■ AIM OF THE EXERCISE
The data below holds a line containing "[ВКонтакте] (37, 348)" and a line containing "[Telegram] (103, 348)"; please quote exactly those two lines and every line between them, and nothing else.

■ MATERIAL PROVIDED
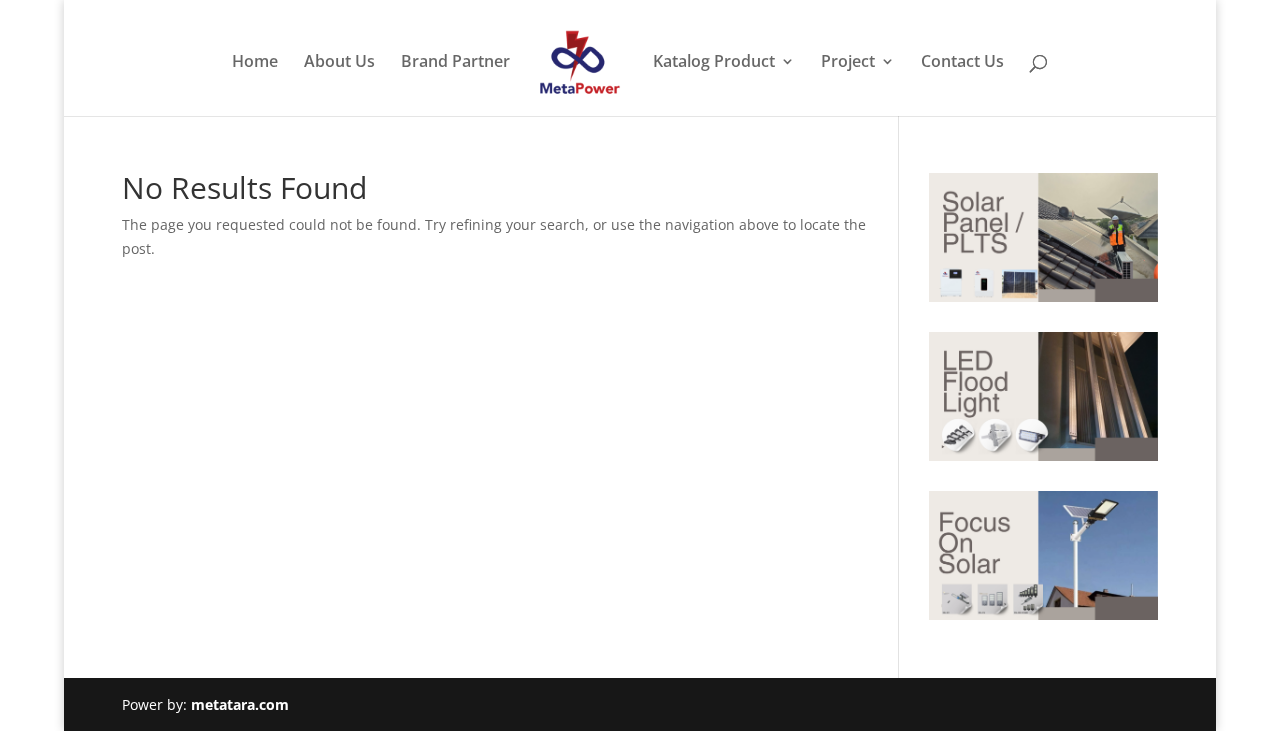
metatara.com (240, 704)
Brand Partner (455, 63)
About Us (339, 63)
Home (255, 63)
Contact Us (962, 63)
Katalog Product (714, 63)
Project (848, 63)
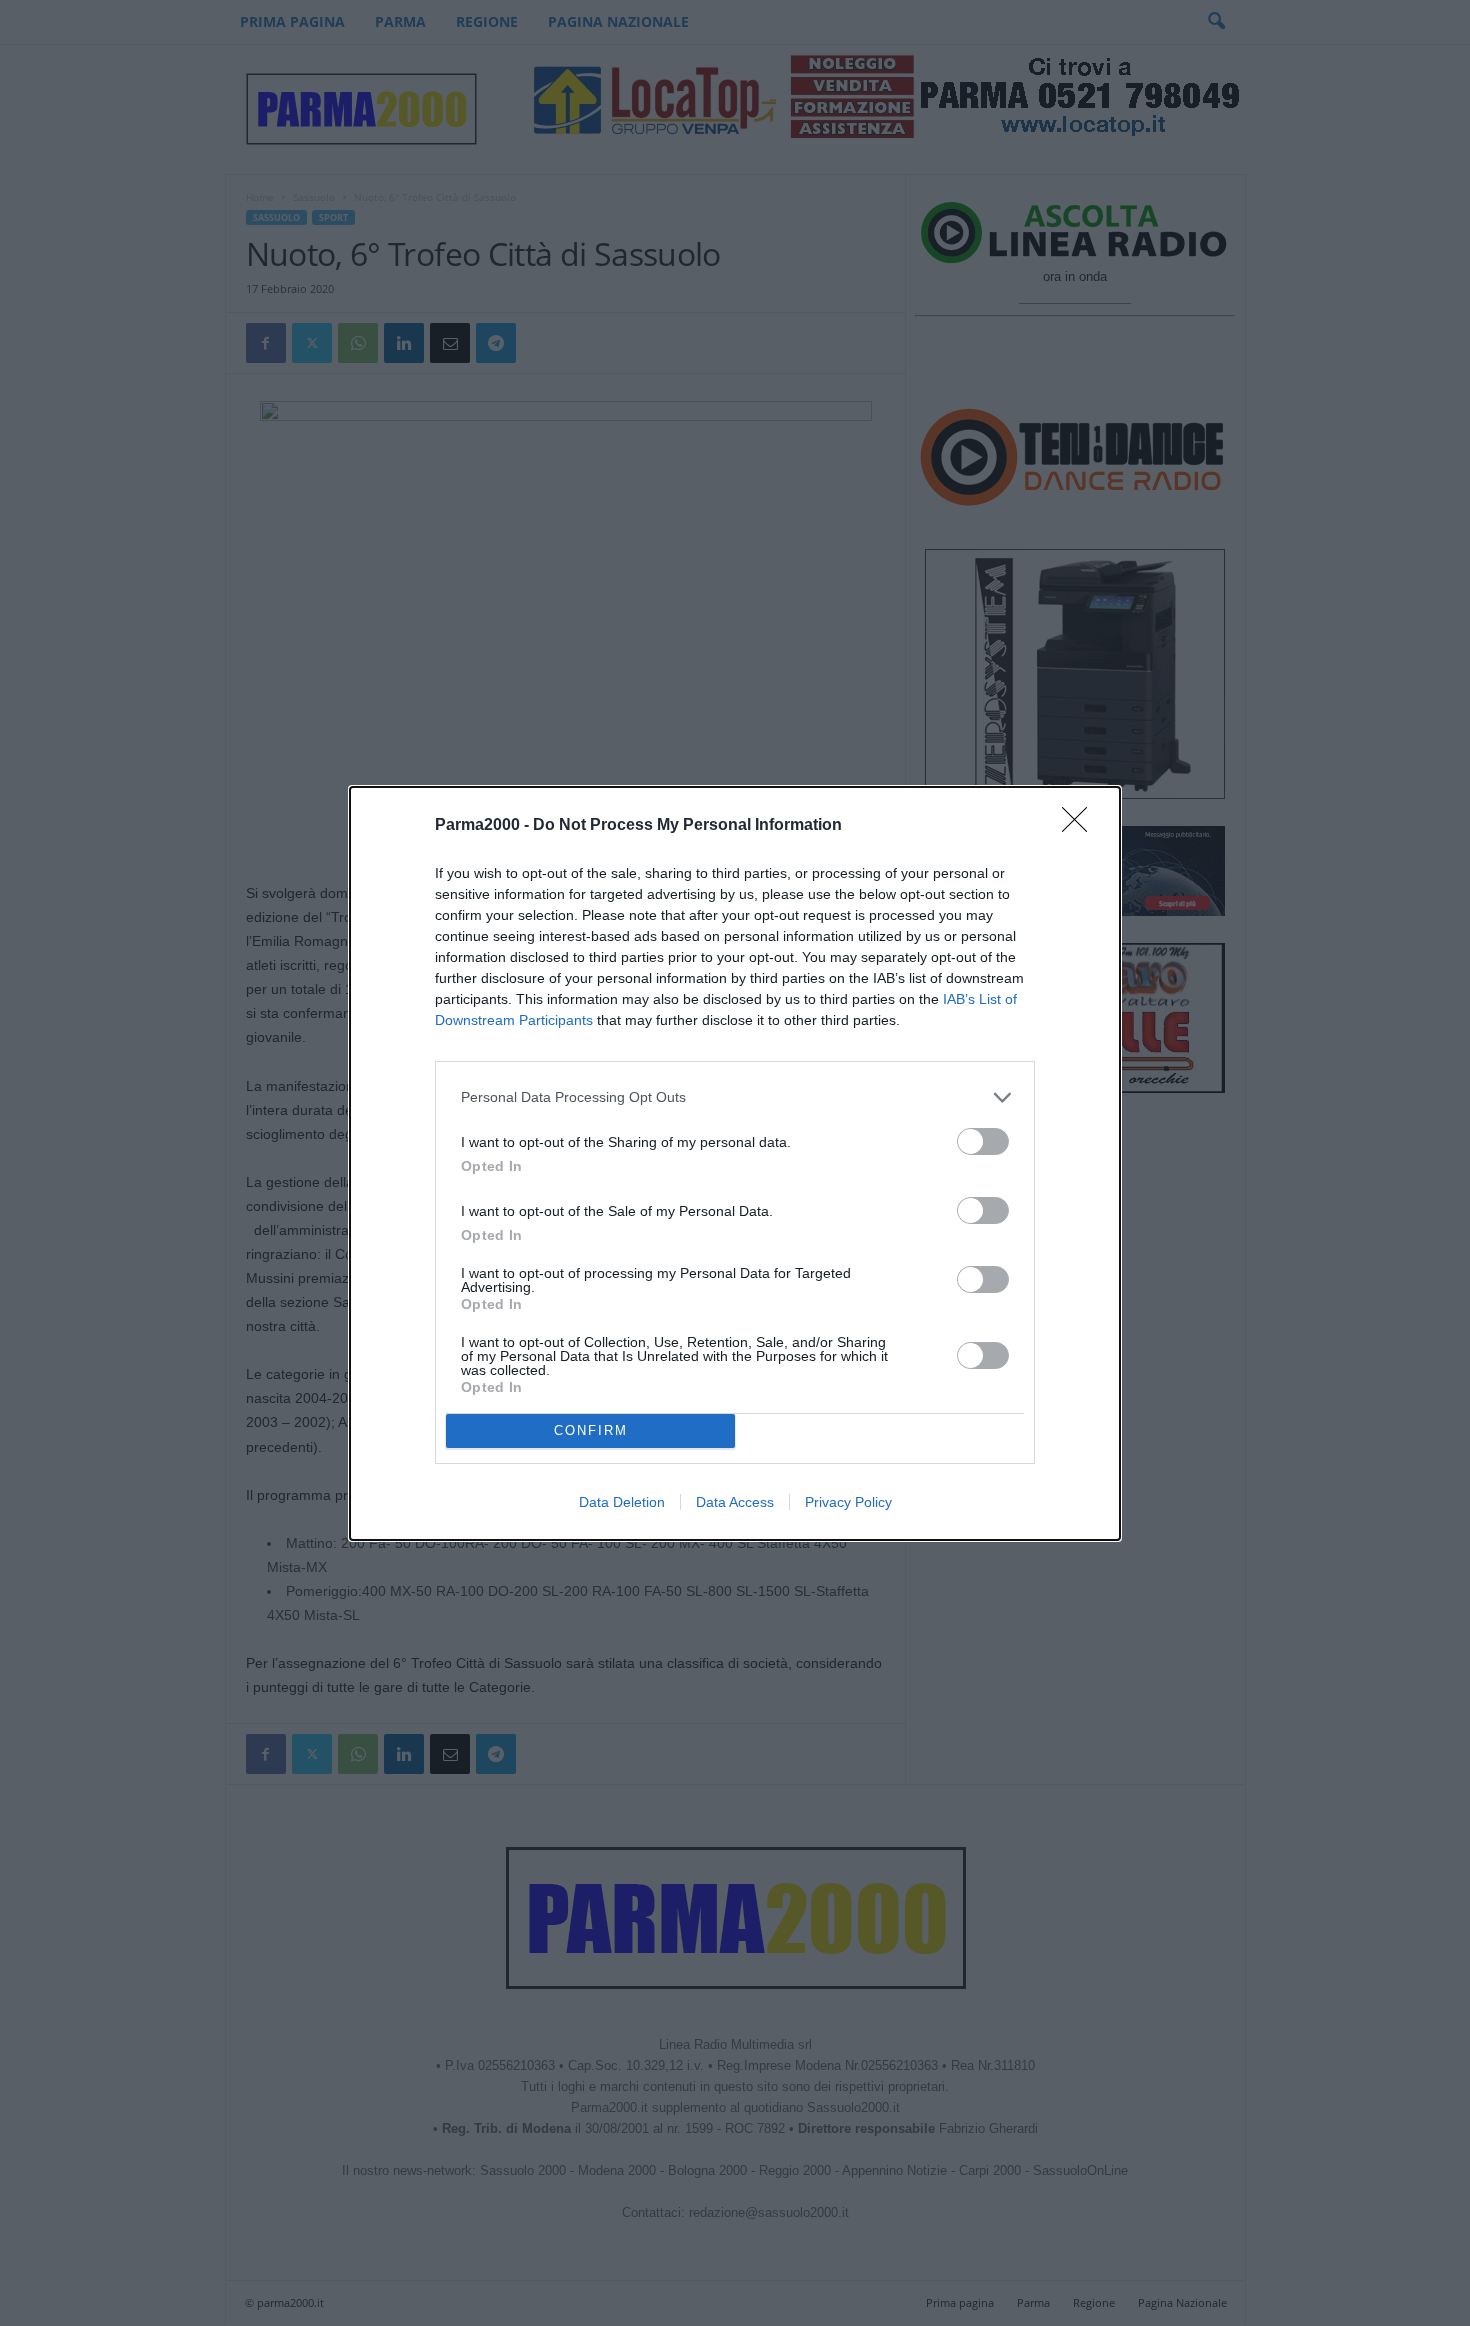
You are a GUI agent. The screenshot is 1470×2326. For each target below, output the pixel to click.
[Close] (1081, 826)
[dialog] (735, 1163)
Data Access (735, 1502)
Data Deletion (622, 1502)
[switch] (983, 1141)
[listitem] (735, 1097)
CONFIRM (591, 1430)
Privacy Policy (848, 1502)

--

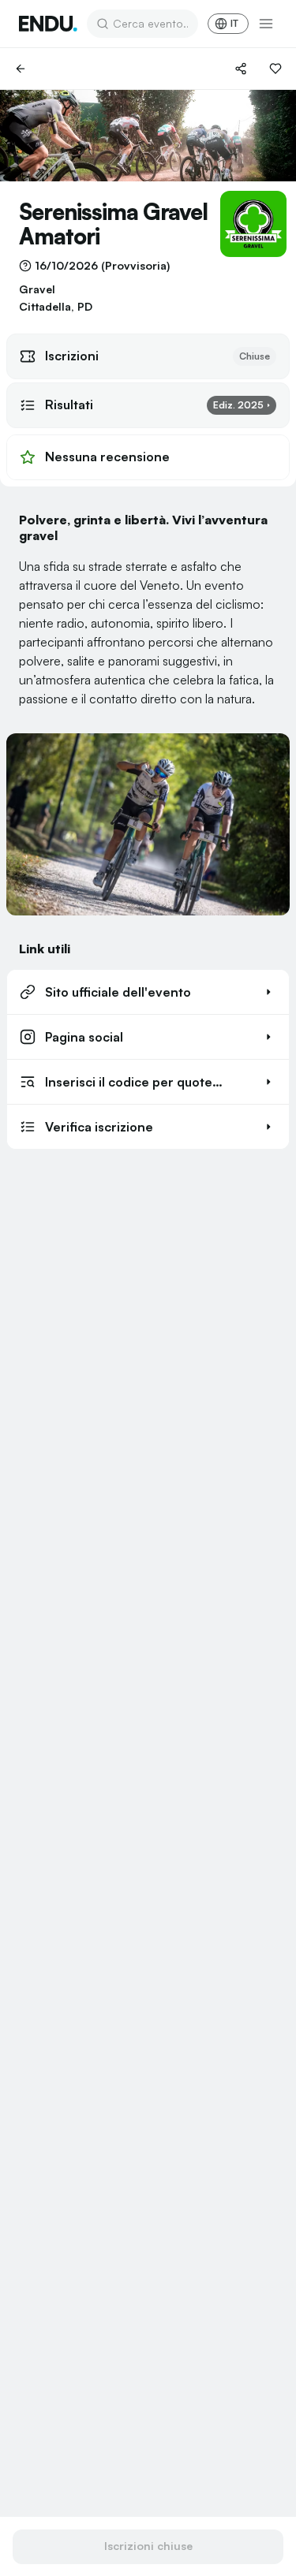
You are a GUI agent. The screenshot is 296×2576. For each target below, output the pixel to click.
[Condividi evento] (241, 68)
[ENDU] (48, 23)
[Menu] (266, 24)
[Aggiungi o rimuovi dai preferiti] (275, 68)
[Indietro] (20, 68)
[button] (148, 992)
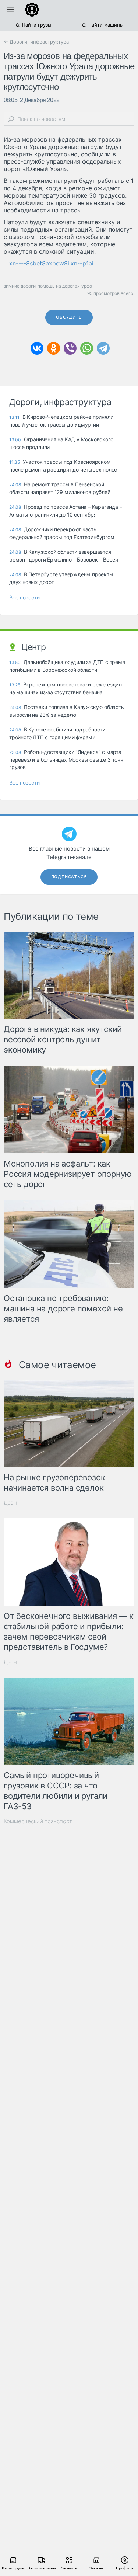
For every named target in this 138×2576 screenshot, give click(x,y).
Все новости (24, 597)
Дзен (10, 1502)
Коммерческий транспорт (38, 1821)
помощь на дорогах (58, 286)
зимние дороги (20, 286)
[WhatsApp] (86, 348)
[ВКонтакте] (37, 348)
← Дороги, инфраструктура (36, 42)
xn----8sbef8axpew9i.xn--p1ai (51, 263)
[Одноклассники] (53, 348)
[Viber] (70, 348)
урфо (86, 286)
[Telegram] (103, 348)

■ ANSWER SPACE
[ВКонтакте] (37, 348)
← Дороги, инфраструктура (36, 42)
xn----8sbef8axpew9i.xn--p1ai (51, 263)
[Одноклассники] (53, 348)
[Viber] (70, 348)
урфо (86, 286)
[Telegram] (103, 348)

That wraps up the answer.